At the same time, insurers tried to introduce innovations in the delivery of health care. Lack of modern accounting systems in hospitals in the early nineties made it difficult for providers to set up prices for their services and for insurers to negotiate contracts, particularly with public providers. As a result, many private insurers developed their own facilities and today they provide services under this vertically integrated structure. This was seen by purchasers as a via to increase efficiency by having more control over service provision and by strengthening the negotiating power when it comes to establish prices with non integrated providers.
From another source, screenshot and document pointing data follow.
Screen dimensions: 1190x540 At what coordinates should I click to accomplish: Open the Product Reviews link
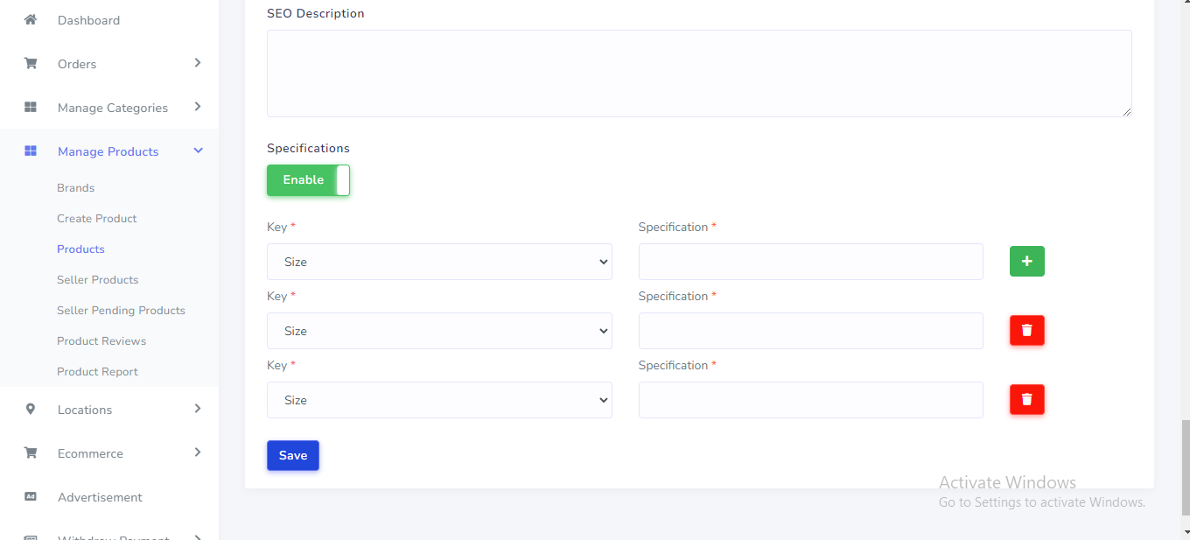tap(102, 341)
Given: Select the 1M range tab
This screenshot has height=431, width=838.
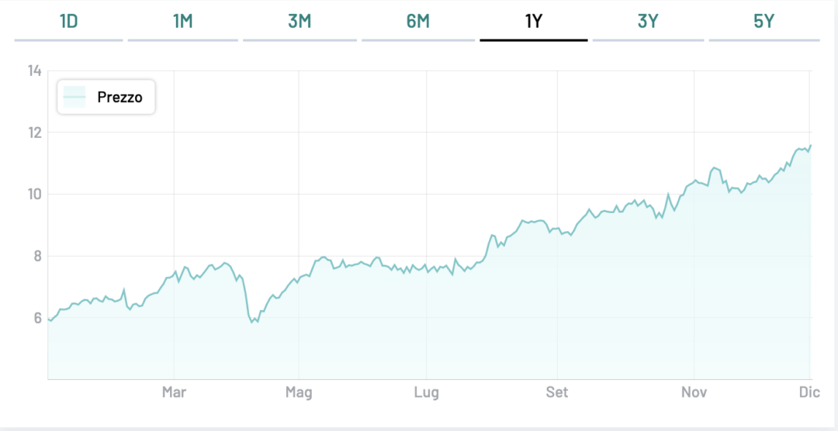Looking at the screenshot, I should [183, 21].
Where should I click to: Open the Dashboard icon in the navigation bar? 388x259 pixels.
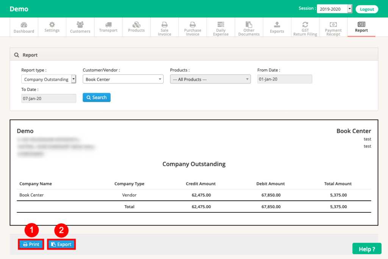tap(24, 27)
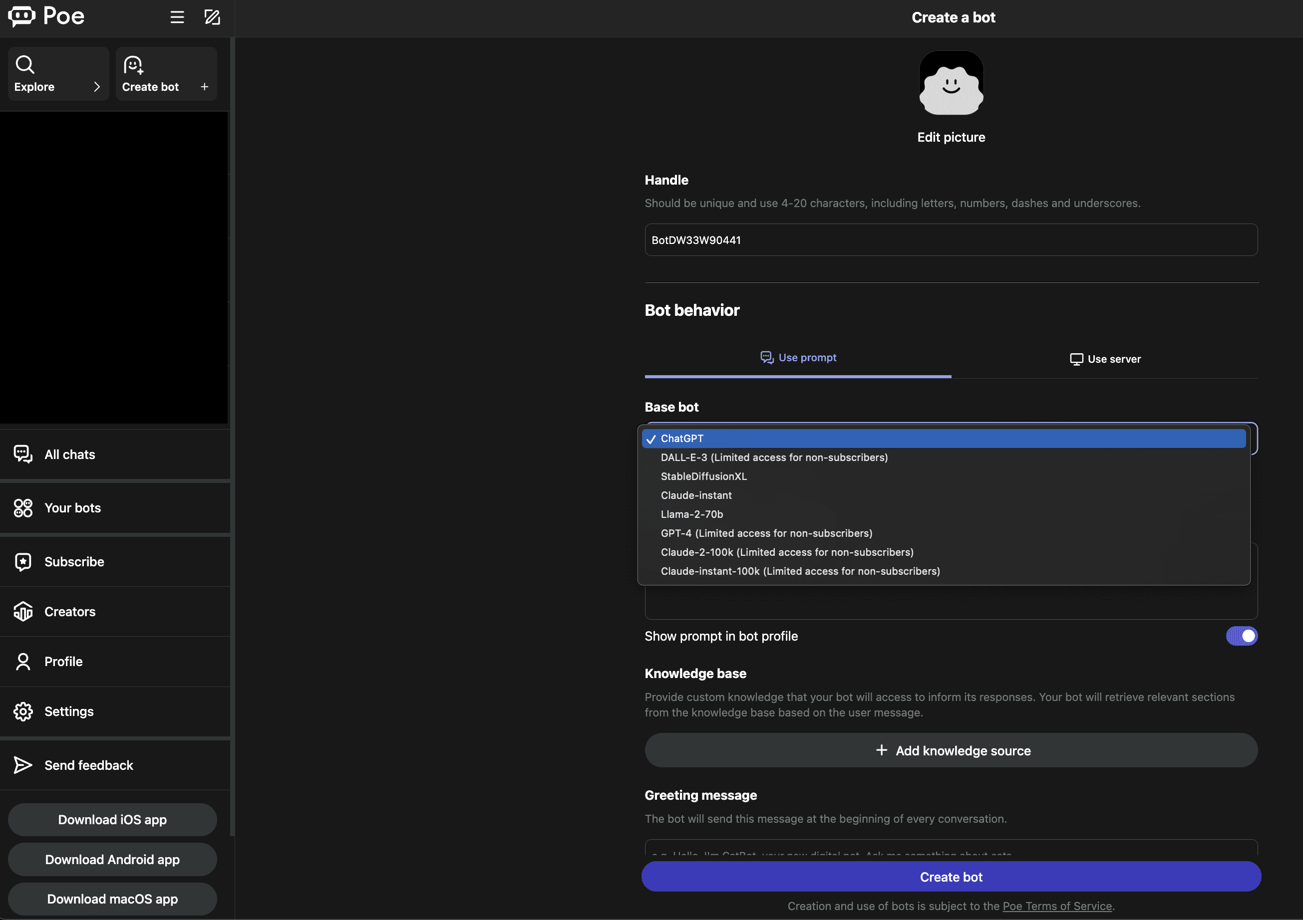
Task: Open All chats from the sidebar
Action: coord(70,454)
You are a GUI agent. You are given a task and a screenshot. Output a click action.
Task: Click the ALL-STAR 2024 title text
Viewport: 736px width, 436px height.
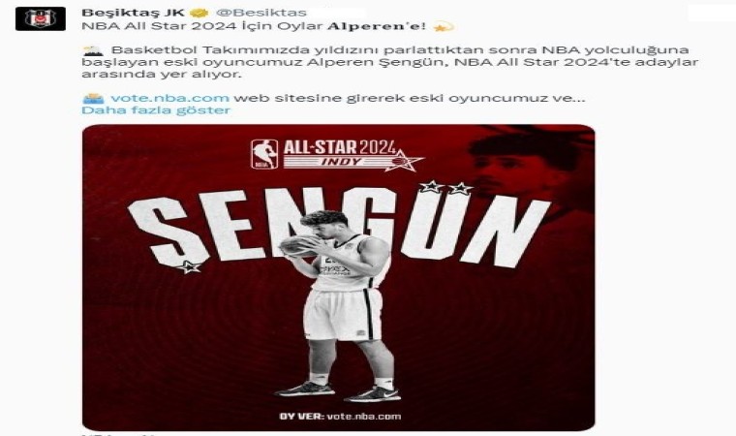[340, 147]
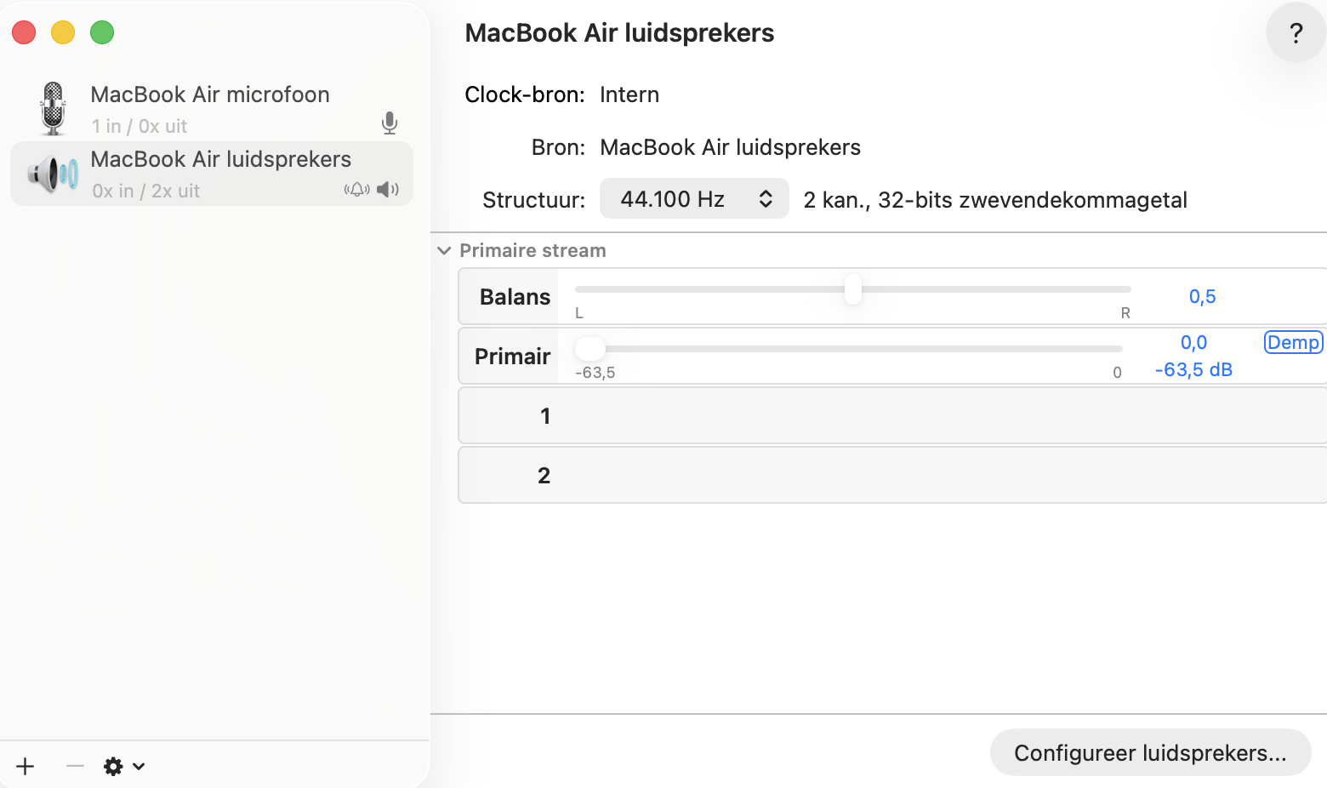Select the MacBook Air microfoon device icon

click(x=52, y=108)
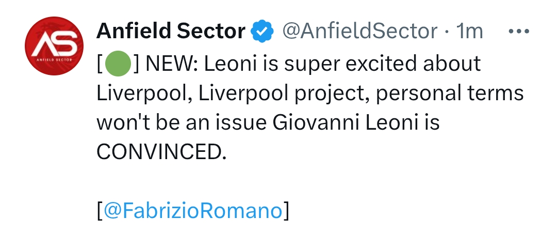Click the Anfield Sector display name
Viewport: 557px width, 233px height.
point(171,32)
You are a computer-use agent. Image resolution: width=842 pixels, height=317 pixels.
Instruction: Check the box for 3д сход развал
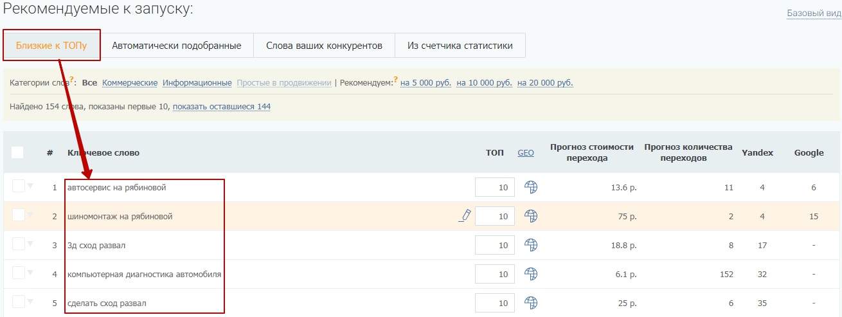click(18, 244)
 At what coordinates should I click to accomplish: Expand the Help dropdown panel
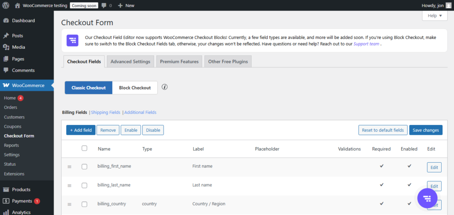click(434, 16)
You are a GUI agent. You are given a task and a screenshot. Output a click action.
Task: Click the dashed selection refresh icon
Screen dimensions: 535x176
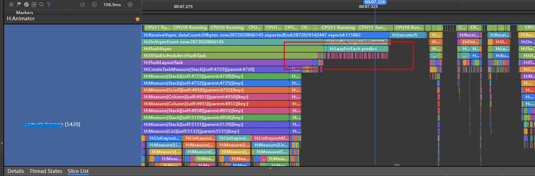(34, 4)
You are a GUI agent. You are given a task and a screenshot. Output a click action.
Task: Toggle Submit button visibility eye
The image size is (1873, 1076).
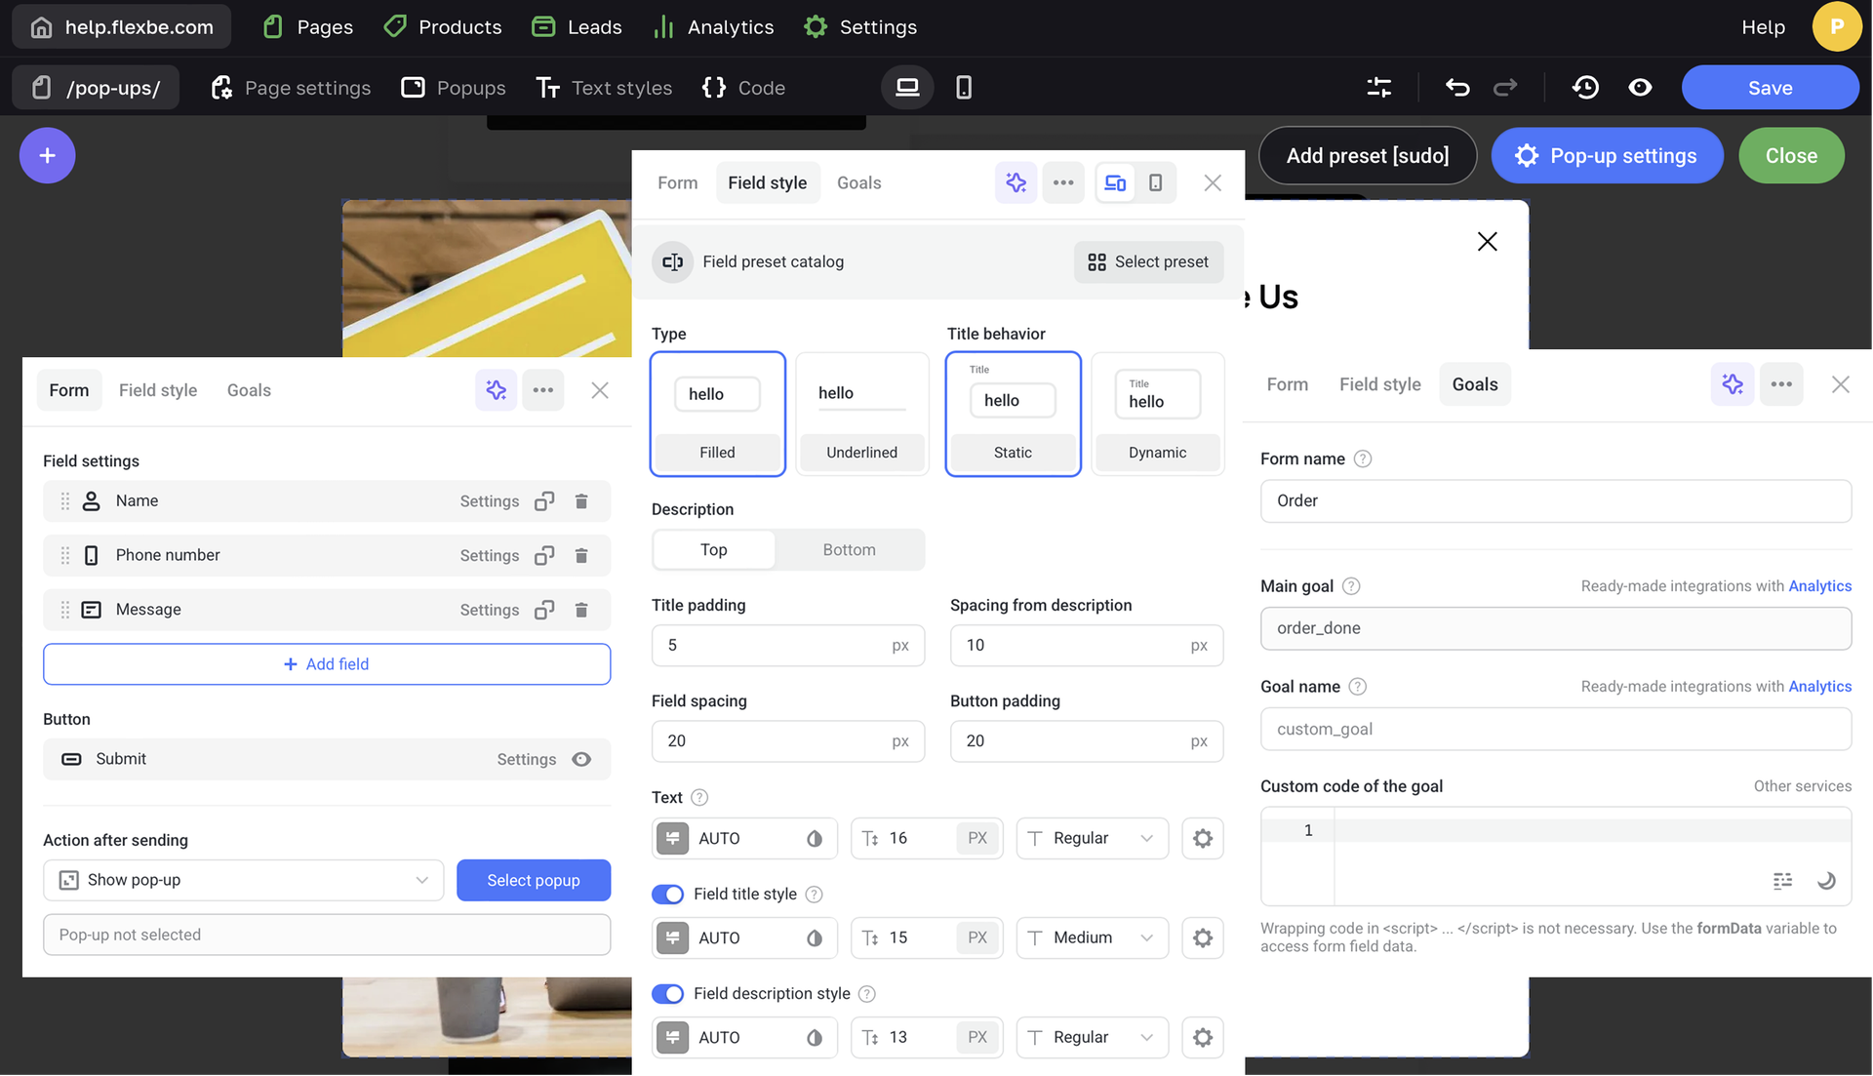pyautogui.click(x=581, y=760)

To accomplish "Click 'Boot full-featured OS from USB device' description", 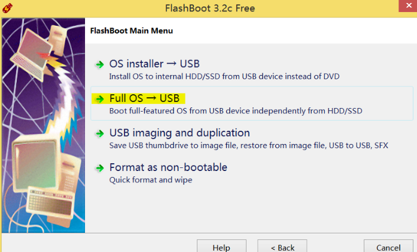I will tap(236, 111).
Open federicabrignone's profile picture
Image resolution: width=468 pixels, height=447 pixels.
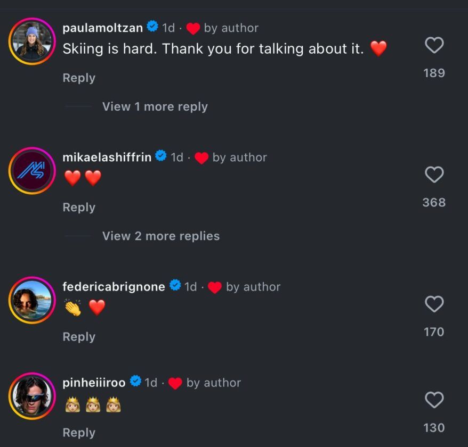pos(32,301)
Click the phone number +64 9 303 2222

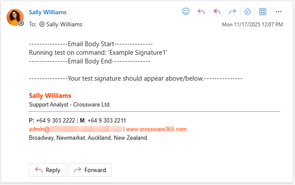[x=55, y=120]
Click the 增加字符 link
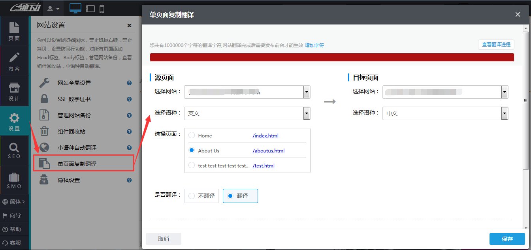 [x=314, y=45]
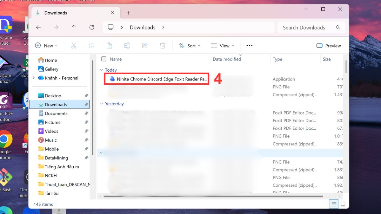
Task: Open the Sort dropdown
Action: tap(190, 46)
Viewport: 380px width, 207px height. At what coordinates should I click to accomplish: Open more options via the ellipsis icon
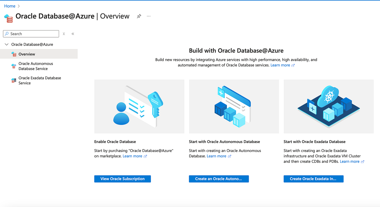[148, 16]
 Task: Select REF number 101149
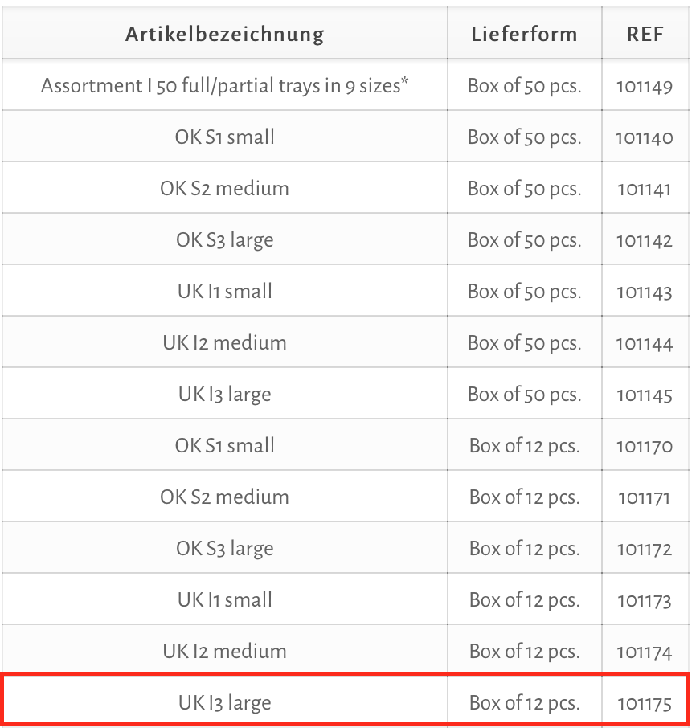coord(644,87)
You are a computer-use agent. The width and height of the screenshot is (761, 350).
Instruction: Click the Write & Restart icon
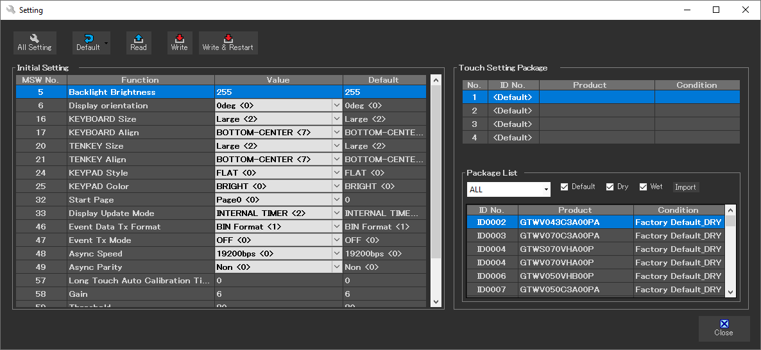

However, innovations in contracting have been hampered by several government regulations. First, new regulations are currently being discussed to eventually forbid vertical integration of insurers and providers in Colombia. Second, regulation locking-in insurers and public providers to mandatory contracting in the Subsidized Regime (SR) was introduced to “save” public hospitals from financial ruin in the absence of government bailouts. Third, price regulation for all providers is being discussed as a potential future policy.
Lessons. The introduction of purchasing in Colombia under the circumstances of market development of 1993, with deficiencies in information systems, institutional rigidities, and lack of coherent cost accounting for providers, and tight regulations have challenged the development of strategic purchasing in the Colombian health care system. This paper discusses how purchasing was adapted to Colombia’s circumstances and explores its consequences on the provision of care in light of the goals envisioned when purchasing was introduced.
Authors: Maria Luisa Escobar, Ursula Giedion, Mauricio Velez
Session: The Holy Grail of Effective Purchasing: Implementation Challenges and Experiences
Time: Wed 8:30 a.m.-9:30 a.m.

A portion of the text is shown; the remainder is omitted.